20 May 2017

Lost postcard 2


The man begins to panic as he feels along the overgrown wall, rustles into darkness and back into broken light. Twice he falls, first in a patch of spilled soil, then into a pile of decaying and nail-filled wood, soiling and tearing his fine suit. The atrium seems barely to be an interior, barely to have a floor or walls, and only the barred glass of the ceiling lets him know he is enclosed. He again hardens himself against his fears. He finds a door as intransigent as the others and attacks it with violent brute force, tearing at the undergrowth and hitting the door with whatever is at hand.

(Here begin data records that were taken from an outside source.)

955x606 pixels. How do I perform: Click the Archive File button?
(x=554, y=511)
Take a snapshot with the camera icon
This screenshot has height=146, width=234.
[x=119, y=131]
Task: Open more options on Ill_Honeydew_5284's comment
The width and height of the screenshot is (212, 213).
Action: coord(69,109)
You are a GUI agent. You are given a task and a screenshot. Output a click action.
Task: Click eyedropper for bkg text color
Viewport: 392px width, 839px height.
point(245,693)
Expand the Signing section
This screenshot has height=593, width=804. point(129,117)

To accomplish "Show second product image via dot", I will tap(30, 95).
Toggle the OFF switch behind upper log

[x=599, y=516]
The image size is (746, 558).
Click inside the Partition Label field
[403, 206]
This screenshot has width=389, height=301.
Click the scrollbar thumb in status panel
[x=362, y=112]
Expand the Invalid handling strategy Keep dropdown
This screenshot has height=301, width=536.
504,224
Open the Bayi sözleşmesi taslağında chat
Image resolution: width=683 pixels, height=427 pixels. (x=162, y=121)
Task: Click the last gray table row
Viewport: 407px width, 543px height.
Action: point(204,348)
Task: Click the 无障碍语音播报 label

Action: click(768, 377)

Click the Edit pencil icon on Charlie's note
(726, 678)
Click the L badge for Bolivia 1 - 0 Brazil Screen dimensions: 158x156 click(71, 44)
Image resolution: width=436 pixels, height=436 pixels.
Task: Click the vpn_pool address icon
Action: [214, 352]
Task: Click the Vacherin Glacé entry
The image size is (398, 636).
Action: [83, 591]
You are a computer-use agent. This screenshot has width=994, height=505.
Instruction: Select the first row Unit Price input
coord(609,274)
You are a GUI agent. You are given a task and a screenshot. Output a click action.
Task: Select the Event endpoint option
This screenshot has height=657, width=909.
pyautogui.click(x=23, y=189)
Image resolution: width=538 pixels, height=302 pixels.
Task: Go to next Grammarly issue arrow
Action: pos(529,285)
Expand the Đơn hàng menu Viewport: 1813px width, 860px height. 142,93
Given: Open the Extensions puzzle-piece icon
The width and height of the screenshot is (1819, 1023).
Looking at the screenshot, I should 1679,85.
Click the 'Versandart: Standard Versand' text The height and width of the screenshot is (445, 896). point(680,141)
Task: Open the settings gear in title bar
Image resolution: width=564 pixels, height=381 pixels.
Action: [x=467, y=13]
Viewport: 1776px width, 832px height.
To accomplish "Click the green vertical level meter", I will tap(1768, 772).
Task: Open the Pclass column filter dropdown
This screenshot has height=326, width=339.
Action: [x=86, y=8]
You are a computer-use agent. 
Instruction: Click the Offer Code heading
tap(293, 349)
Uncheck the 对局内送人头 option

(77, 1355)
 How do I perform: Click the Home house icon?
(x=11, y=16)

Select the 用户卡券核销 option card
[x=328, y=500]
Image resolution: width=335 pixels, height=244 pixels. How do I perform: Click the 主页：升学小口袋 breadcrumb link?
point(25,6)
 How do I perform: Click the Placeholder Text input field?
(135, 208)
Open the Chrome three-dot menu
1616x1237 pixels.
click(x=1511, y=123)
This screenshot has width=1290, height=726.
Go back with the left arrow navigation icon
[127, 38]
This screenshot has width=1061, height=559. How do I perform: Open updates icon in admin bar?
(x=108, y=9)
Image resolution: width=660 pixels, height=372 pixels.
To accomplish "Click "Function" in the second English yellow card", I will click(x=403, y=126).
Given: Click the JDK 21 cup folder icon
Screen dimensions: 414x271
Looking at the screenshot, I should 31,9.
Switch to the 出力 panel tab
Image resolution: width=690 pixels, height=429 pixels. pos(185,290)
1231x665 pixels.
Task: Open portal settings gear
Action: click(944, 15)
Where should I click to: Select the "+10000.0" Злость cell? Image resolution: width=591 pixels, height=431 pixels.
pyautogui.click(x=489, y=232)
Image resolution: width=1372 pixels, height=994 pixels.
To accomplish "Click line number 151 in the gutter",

His hands and arms are bruised and cut, sweat befouls his combed hair, but he finally vanquished the door which opens with a creak and a bit of rusty dust, then swings as smooth and free as a flimsy whorehouse partition. Now he is in the real anteroom, thick carpeted and cove ceilinged, with a window in one wall that has a pretty girl behind it, then a man on a stool and behind him, another door. She is a coat check girl and he a bouncer. He has nothing to give her and the bouncer gives him no trouble, only an fake intimidating sneer. The door shuts behind him and he is in a grand and crowded ballroom. Everyone is chattering and drinking and smoking and dancing rapidly. All urgent and quick,  and every eye is restless and searching. The man is suddenly self-conscious of his tousled hair, scratched hands and torn suit. The image he has of himself -- a tempered and sophisticated man of the world -- trembles, but he grasps it hard and heads to the bar, muscles himself through the crowd and orders the same whiskey that he has in his flask. He ignores the bartender and turns to the crowd. Some girls try to catch his eye. Some don't. Some men catch his eye in challenge. Most don't. He feels the familiar warm burn of power and influence.